Por enquanto, essas conexões são associadas. Os cientistas não sabem se os ovários em si são os impulsionadores da saúde no envelhecimento ou se há outra causa que o acelera e depois leva à disfunção ovariana, comentou Faubion. Estudos mostraram que vários fatores, como o tabagismo, o índice de massa corporal e outras condições de estresse ao longo da vida, contribuem para o início precoce da menopausa. As mulheres negras e hispânicas tendem a entrar na menopausa antes das brancas. A genética também pode influenciar. “O ovário é só um indicador geral de saúde? Ou o envelhecimento dele está causando problemas? É como o dilema do ovo e da galinha”, observou Faubion.
Como o atraso da menopausa pode prolongar a expectativa de vida
Existem algumas provas, principalmente em animais, que sugerem que prolongar a função ovariana pode melhorar a saúde e aumentar a longevidade. Por exemplo, um rato que recebe o transplante de um ovário de um animal mais jovem prolonga a vida.
Os cientistas atualmente estão experimentando diferentes formas de prolongar a função ovariana e retardar o aparecimento da menopausa em seres humanos. A empresa Oviva Therapeutics está testando em ratos e gatos se uma versão farmacêutica do hormônio antimülleriano (HAM), que regula o número de folículos que amadurecem a cada ciclo menstrual, pode ser usada para reduzir a perda de óvulos. (Normalmente, uma mulher perde dezenas de óvulos por ciclo, por mais que só um ovule.)
“O HAM é como uma rede porosa que cobre o ovário”, disse Daisy Robinton, cofundadora e CEO da Oviva, que está competindo por parte do financiamento da iniciativa da Casa Branca. O nível de HAM determina o tamanho dos poros da rede; se estes forem grandes (ou seja, há pouco HAM), muitos óvulos podem ser liberados a cada ciclo. Mas, se forem pequenos (sinal de que há bastante HAM), menos óvulos podem ser liberados. A ideia é que, se perder menos óvulos, a mulher pode manter sua reserva ovariana e a funcionalidade dos ovários por mais tempo, explicou Robinton.
Um ensaio clínico em andamento na Universidade Columbia também está visando diminuir o ritmo da perda de óvulos. O estudo está testando o uso de um medicamento imunossupressor chamado rapamicina – que é usado para prevenir rejeições em transplantes de órgãos e que se tornou um dos favoritos no campo da longevidade – em mulheres de 35 a 45 anos para ver como ele afeta a reserva ovariana. A rapamicina influencia o número de óvulos que amadurecem a cada mês, e foi demonstrado que prolonga a função ovariana em ratos.

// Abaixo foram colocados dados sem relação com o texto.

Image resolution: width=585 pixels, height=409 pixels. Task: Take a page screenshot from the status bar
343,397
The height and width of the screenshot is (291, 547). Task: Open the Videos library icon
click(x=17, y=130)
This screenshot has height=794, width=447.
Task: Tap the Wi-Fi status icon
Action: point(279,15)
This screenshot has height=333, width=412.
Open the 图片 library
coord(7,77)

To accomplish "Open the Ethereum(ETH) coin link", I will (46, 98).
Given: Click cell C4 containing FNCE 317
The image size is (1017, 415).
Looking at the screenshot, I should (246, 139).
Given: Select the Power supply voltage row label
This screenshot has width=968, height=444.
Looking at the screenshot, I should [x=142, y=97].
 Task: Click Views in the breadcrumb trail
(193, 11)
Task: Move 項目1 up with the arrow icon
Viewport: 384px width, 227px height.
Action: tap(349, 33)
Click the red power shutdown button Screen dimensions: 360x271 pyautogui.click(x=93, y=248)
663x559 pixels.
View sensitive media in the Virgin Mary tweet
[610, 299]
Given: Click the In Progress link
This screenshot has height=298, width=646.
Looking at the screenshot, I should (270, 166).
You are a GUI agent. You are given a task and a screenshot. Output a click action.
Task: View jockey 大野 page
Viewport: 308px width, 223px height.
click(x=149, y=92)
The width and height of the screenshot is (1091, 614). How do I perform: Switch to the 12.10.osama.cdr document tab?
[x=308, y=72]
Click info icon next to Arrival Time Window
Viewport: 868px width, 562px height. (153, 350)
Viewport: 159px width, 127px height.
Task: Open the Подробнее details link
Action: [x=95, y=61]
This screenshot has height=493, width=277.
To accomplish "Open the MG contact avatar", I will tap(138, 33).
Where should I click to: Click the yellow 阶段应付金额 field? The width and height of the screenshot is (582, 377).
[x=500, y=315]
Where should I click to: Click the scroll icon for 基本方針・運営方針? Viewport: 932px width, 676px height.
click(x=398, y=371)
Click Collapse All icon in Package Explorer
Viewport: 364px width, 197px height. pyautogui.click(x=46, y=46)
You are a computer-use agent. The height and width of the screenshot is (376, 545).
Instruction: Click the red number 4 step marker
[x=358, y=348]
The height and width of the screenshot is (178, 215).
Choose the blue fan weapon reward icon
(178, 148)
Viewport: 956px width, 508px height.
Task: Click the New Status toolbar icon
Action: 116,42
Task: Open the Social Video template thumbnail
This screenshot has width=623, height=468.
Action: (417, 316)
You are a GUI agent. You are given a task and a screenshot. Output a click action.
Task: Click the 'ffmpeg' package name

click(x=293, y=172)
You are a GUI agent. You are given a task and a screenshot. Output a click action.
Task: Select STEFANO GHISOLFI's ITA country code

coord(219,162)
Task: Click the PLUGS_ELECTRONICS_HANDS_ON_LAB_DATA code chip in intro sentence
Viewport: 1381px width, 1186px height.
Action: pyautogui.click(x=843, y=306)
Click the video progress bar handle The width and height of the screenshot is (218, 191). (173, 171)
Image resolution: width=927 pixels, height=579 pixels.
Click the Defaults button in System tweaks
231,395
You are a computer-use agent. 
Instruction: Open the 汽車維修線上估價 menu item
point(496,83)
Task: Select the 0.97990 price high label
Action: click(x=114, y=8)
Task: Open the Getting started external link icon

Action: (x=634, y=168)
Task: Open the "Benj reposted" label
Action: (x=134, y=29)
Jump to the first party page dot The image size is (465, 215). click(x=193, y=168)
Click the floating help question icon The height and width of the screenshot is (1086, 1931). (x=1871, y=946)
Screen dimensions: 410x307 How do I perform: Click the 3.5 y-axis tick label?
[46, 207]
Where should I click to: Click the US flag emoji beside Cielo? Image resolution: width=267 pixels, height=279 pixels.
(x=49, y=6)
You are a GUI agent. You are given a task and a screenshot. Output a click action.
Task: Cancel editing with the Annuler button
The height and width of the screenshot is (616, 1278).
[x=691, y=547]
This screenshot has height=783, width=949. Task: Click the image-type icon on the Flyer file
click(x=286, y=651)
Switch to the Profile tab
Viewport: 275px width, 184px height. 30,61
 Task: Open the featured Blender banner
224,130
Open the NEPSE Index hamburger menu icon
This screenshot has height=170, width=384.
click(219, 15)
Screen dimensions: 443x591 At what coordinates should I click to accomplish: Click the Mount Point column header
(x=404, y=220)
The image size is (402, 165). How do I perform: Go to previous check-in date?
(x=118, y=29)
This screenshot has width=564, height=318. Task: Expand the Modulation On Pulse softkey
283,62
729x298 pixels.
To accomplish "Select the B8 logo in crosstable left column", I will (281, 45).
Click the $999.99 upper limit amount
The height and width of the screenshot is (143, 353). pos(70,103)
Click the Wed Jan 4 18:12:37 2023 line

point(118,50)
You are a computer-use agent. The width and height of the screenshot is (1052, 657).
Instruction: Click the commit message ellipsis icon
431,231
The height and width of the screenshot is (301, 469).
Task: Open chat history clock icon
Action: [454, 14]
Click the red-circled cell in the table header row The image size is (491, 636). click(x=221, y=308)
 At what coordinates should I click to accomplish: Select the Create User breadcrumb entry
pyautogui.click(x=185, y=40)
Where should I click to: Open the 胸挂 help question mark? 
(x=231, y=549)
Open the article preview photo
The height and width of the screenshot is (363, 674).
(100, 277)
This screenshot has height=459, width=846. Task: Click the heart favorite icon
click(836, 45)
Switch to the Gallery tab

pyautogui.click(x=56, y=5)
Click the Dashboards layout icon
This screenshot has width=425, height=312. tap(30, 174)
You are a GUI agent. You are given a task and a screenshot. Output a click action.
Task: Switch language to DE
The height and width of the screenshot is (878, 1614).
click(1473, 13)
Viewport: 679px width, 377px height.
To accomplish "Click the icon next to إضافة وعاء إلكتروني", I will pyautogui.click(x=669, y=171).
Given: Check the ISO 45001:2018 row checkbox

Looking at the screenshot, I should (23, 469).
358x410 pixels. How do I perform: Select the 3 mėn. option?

O estudo ainda está em curso e os pesquisadores não sabem quais participantes receberam o medicamento ou o placebo, mas o principal cientista do estudo, o dr. S. Zev Williams, afirmou que já surgiram dois padrões: algumas mulheres parecem ter uma diminuição normal na reserva ovariana, que pode ser medida por ultrassonografias e níveis de HAM, enquanto outras parecem ter tido uma alteração. “Isso é promissor”, comentou ele. Professor associado de saúde da mulher na Columbia, Williams também está se candidatando ao financiamento da agência de saúde.
Os especialistas deixaram claro que o objetivo desse tipo de pesquisa não é prolongar indefinidamente a menstruação das mulheres nem possibilitar a gravidez aos 70 anos – por mais que os tratamentos tenham o potencial de prolongar a fertilidade.